- [Extract provided]
((

After conducting an analysis based on the equipment hierarchy model, we discovered a process cell in the flavored milk manufacturing process is composed of six units.
Process segment model
After conducting an analysis of the ISA-95 standard, we found the definition of a process segment must identify all resources used in a common way in a production step for the manufacturing of different products. This does not include resource specifications required for a particular product since this information is detailed in the product segments. The process segment model must establish a general view of the manufacturing process for the business system, letting us know activities the manufacturing system can perform, the materials, equipment, and the personnel used in each of the production steps.
The case study’s flavored milk production system included six segments within the process cell, allowing reception, heating, addition of additives, standardization, ultra-high temperature heating, and packaging activities. Each of these activities constitutes a process segment in a global segment that represents the resources in the process cell.
In developing the process segments model, we identified process segments and existing dependencies between process segments, established routing for process segments, and specified material and equipment segments for each process segment, as well as process segments identified in B2MML structure.
Production schedule model
In the flavored milk process cell, parameters include the type of product and the quantity to be produced, the quantity of raw milk, the presentation (milliliters content in the package), the ID lot, and the date of finished production.
Materials information is only differentiated by the material lot specification defined in the production schedule. We obtained specifications of the equipment requirements using the equipment ID class to be flexible when assigning equipment.

))

- [Recorded information]

((

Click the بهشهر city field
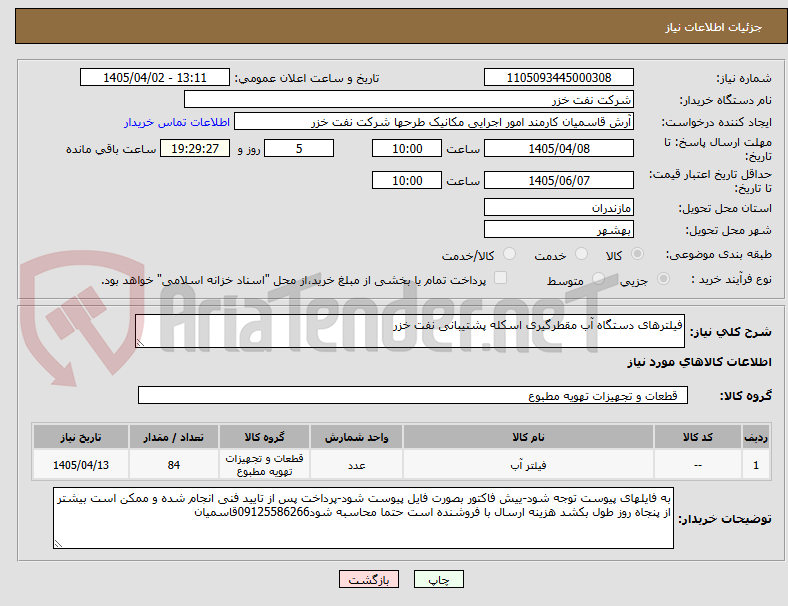This screenshot has height=606, width=788. (x=559, y=230)
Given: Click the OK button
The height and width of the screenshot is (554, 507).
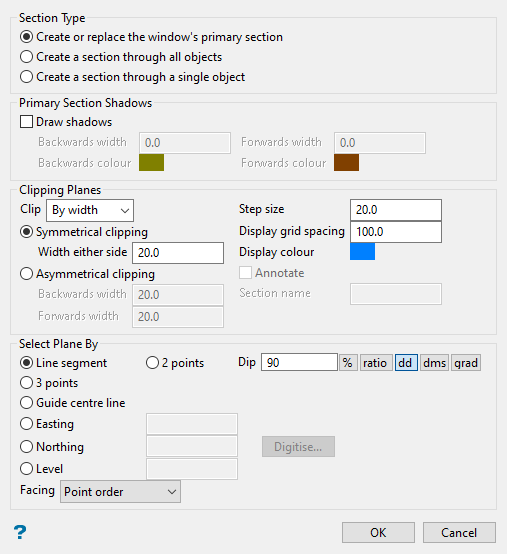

))

- [Stated problem] Reproduce the passage on flavored milk manufacturing word for word, starting at "The case study’s" and ending at "the process cell.".

- [The result]
The case study’s flavored milk production system included six segments within the process cell, allowing reception, heating, addition of additives, standardization, ultra-high temperature heating, and packaging activities. Each of these activities constitutes a process segment in a global segment that represents the resources in the process cell.